[Records]
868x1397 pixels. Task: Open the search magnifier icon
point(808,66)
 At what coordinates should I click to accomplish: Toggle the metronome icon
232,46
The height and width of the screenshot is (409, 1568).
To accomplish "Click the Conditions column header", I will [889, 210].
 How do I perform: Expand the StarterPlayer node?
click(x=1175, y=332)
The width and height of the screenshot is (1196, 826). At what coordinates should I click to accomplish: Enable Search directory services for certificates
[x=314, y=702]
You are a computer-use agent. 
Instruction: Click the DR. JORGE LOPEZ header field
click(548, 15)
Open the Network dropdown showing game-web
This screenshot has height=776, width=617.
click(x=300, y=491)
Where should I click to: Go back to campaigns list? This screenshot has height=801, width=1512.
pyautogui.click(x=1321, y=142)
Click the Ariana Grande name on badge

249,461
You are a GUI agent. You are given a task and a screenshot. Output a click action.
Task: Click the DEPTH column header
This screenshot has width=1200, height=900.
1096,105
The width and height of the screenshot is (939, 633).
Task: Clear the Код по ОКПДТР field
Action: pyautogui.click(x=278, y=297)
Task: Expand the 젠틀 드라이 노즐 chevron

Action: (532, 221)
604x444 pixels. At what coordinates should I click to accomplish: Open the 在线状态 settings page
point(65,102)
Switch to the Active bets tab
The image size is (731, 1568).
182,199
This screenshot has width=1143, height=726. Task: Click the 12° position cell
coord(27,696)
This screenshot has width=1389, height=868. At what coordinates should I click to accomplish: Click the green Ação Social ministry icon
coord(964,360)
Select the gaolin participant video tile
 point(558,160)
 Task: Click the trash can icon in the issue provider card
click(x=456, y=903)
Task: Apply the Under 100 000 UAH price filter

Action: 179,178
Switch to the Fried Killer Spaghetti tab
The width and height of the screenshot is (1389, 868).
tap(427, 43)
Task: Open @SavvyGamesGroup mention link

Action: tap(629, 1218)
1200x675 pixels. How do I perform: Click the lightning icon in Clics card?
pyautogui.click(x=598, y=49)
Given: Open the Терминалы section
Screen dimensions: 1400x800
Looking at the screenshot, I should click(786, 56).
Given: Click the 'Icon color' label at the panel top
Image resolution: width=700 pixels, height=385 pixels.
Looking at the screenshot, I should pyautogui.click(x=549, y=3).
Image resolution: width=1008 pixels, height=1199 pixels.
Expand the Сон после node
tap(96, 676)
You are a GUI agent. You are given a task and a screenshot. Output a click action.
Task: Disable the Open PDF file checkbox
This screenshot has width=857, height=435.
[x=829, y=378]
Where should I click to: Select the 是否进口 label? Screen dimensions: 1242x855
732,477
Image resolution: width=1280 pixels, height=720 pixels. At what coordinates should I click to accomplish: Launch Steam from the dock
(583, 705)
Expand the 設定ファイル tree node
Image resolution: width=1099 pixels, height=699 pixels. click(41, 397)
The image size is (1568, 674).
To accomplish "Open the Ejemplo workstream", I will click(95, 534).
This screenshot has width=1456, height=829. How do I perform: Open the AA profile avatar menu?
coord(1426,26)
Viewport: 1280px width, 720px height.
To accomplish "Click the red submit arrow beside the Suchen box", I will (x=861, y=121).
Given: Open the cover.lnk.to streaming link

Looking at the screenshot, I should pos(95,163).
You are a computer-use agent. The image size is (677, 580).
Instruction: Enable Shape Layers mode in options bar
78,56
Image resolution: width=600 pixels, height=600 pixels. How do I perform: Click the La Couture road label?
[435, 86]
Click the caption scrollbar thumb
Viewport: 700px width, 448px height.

#### TO BE DONE
Which lines in the data above contain the word "size"? Find them and copy each one in full.

#### RESULT
The image size is (731, 1568).
The image size is (1568, 674).
You are a computer-use agent. The image size is (677, 580).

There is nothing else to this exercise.